This is a big book by any measure. Physically, its dimensions are 8.5 x 11 in., a full inch thick, and 404 pages long. Big also in intellectual content, the new edition is full of basic and up-to-date information about an essential archaeological method and technique. This is the second edition of the book first published by Taylor in 1987. It is quite an update. The new edition is twice the length of the first, which was published in a smaller 6 x 9 in. format.
Renfrew’s short but engaging foreword describes some of the advances in archaeological interpretations of cultural and social developments made possible by radiocarbon dating. In turn, the authors in their preface (15–16) recognize Renfrew’s significant contribution to broadening acceptance of radiocarbon dating through his pioneering work, reported in Before Civilization: The Radiocarbon Revolution and Prehistoric Europe (New York 1973).
The authors’ intent with this new edition is to introduce the basic information about radiocarbon dating, which they undertake in chapters 1–5. These chapters authoritatively cover the principles of physics and chemistry on which radiocarbon dating is based; the procedures required to make use of the technique; some prominent applications; issues and procedures for the selection and pretreatment of samples for dating; and circumstances that must be accounted for when interpreting results (e.g., the effect of atmospheric testing of atomic weapons in the second half of the 20th century; the “marine reservoir effect” of samples from marine environments—such as mollusk shells, which have a 14C content that differs from terrestrial organisms). The new edition text is expanded and updated in each of these chapters. Included are many more examples in every one of the organizational categories.
The second edition also has three new chapters (6, 7, and 9). Chapter 6, written by Bar-Yosef, provides case studies and examples of the application of radiocarbon dating in Old World archaeology, including the colonization of Australia and New Guinea, the origins of agriculture in western Asia, the Santorini eruption and its implications in the eastern Mediterranean, and the debate over King David and Iron Age chronology, among others. Chapter 7 considers case studies in New World archaeology, including the Clovis First vs. pre-Clovis debate, the Kennewick skeleton, the early radiocarbon dates from the Monte Verde site in Chile, and others.

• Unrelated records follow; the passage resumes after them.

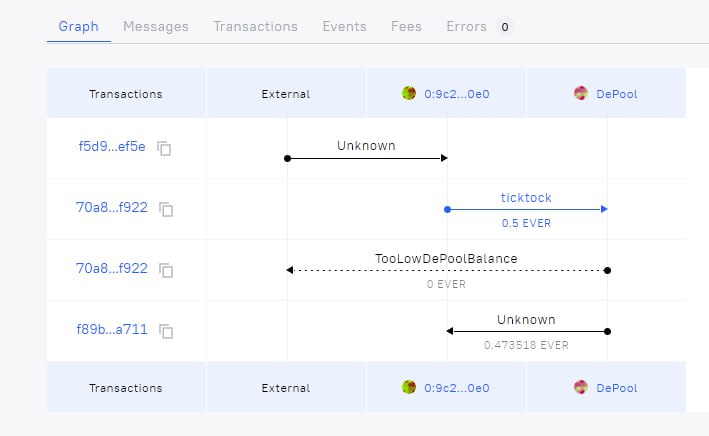The height and width of the screenshot is (436, 709).
Task: Click the TooLowDePoolBalance event label
Action: click(x=446, y=259)
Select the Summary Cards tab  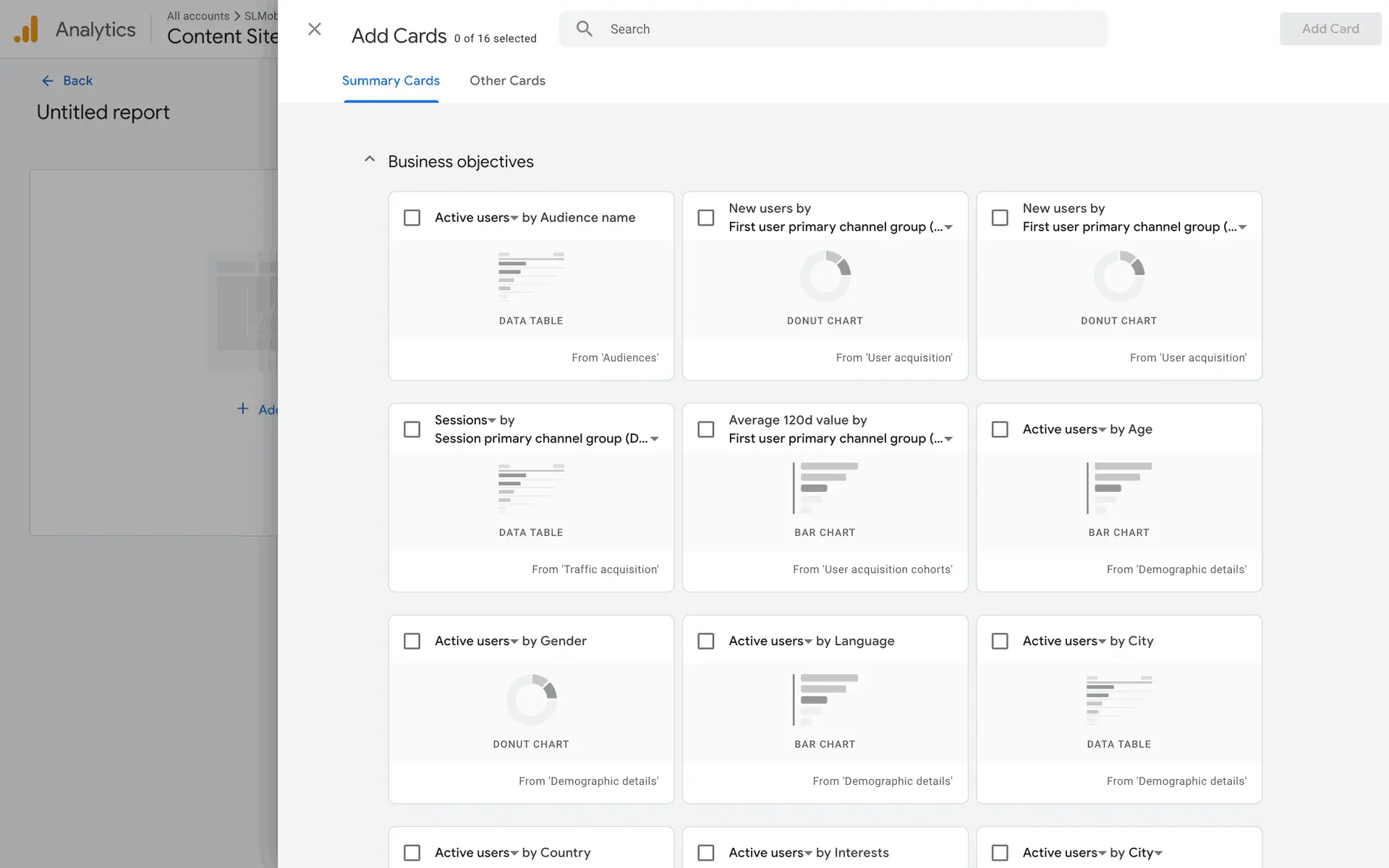click(x=391, y=81)
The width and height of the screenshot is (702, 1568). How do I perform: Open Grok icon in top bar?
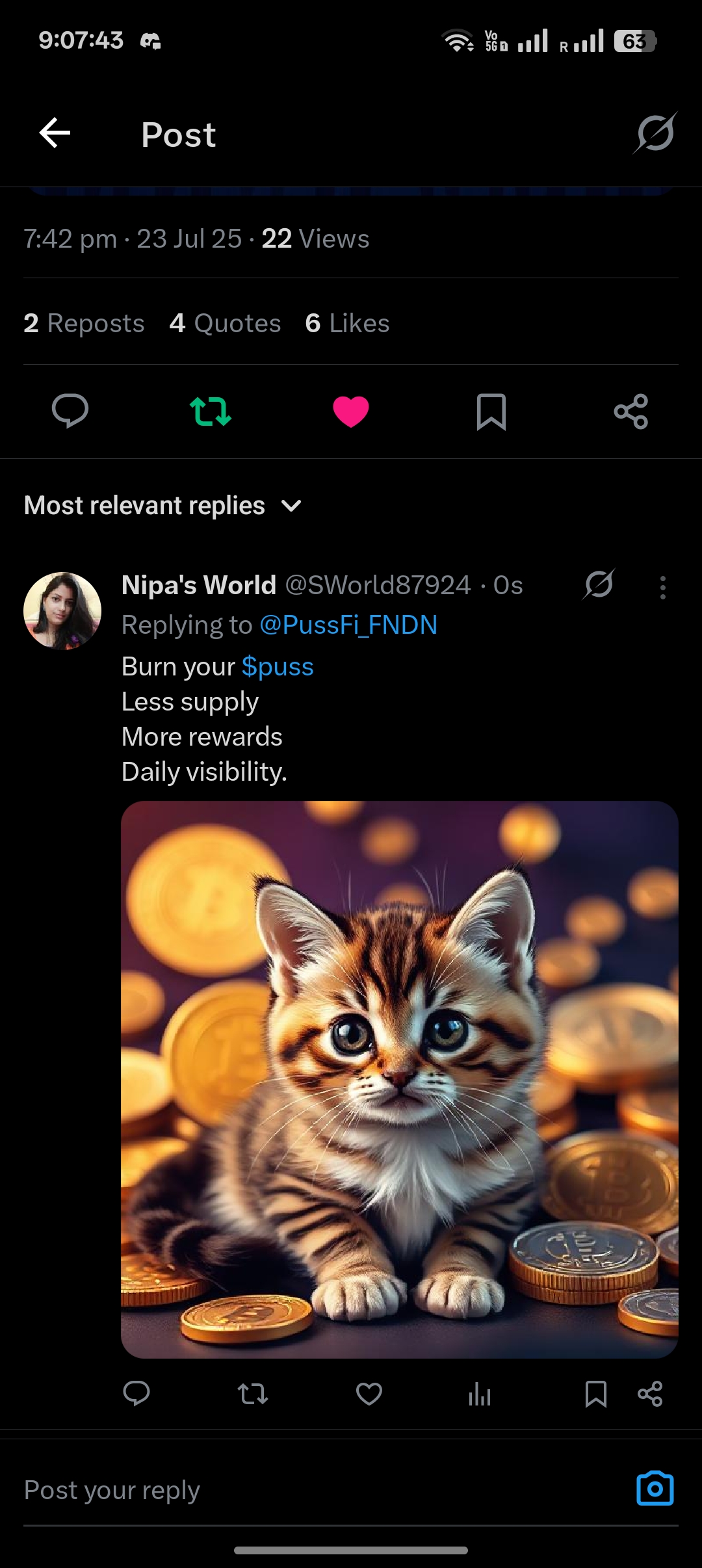tap(655, 133)
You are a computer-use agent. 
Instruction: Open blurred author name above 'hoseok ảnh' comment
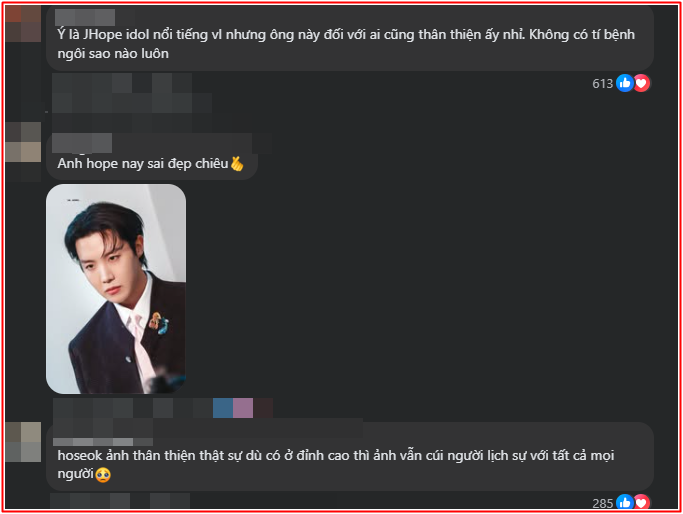[103, 442]

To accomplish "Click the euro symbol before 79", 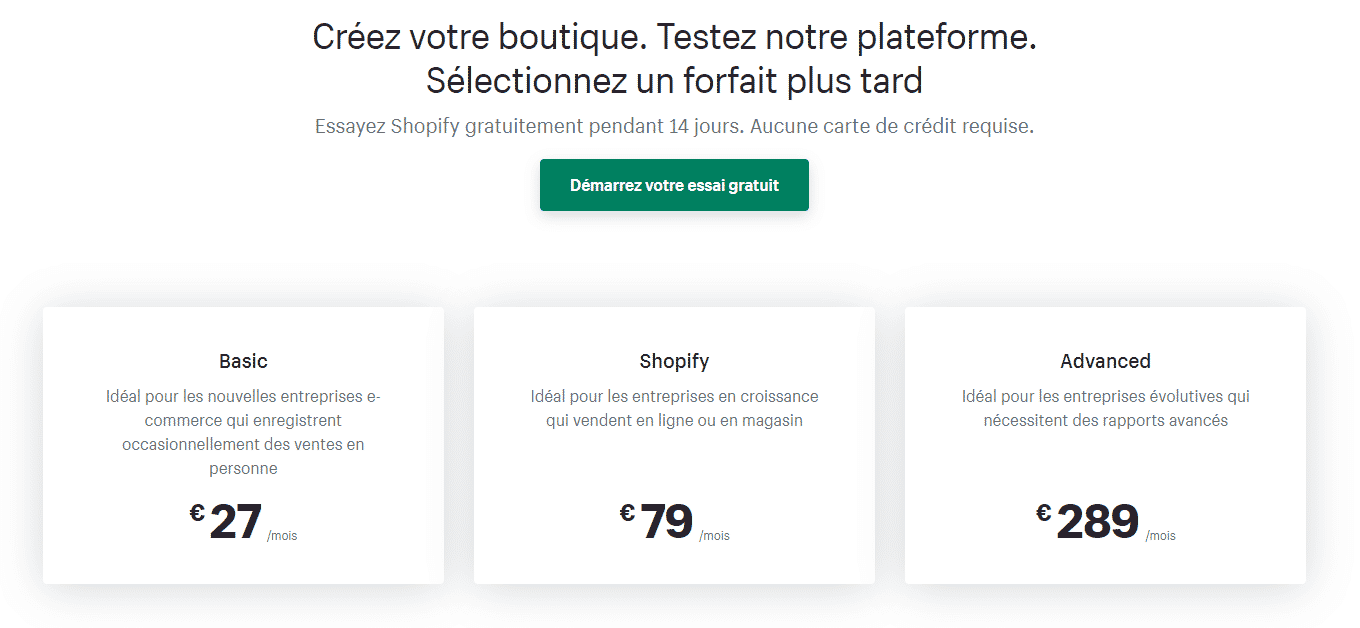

Chapter 8 (“Radiocarbon Dating: Origin and Evolution”) is a detailed history of the development of radiocarbon dating written by Taylor, who in the 1960s was involved directly in some of the developments of the method as a graduate student of W.F. Libby, the pioneer, along with his collaborators E.C. Anderson and J.R. Arnold, of the radiocarbon dating method and technique in the years following World War II. Taylor has extended coverage in the second edition to include the development and refinement of radiocarbon dating using accelerator mass spectrometry (AMS) technology, which was not yet available at the time of publication of the first edition. This method has reduced radically the required sample size for radiocarbon dating, from grams (for conventional, decay-based estimates) to milligrams and in some situations micrograms, making this absolute dating technique much more widely applicable and improving precision. One of the values of this new edition is the detailed description of the AMS technique, consideration of related issues, and examples of its use.
The final chapter, another new addition, is a helpful guide to a wide range of sources about the radiocarbon method. Reviewed are the primary sources of information about the method and results of its use, including the journal Radiocarbon, important publications and reviews, major conferences on the method, databases of radiocarbon dates, and date calibration methods and techniques. The information provided here draws on the authors’ decades of experience developing and using the method.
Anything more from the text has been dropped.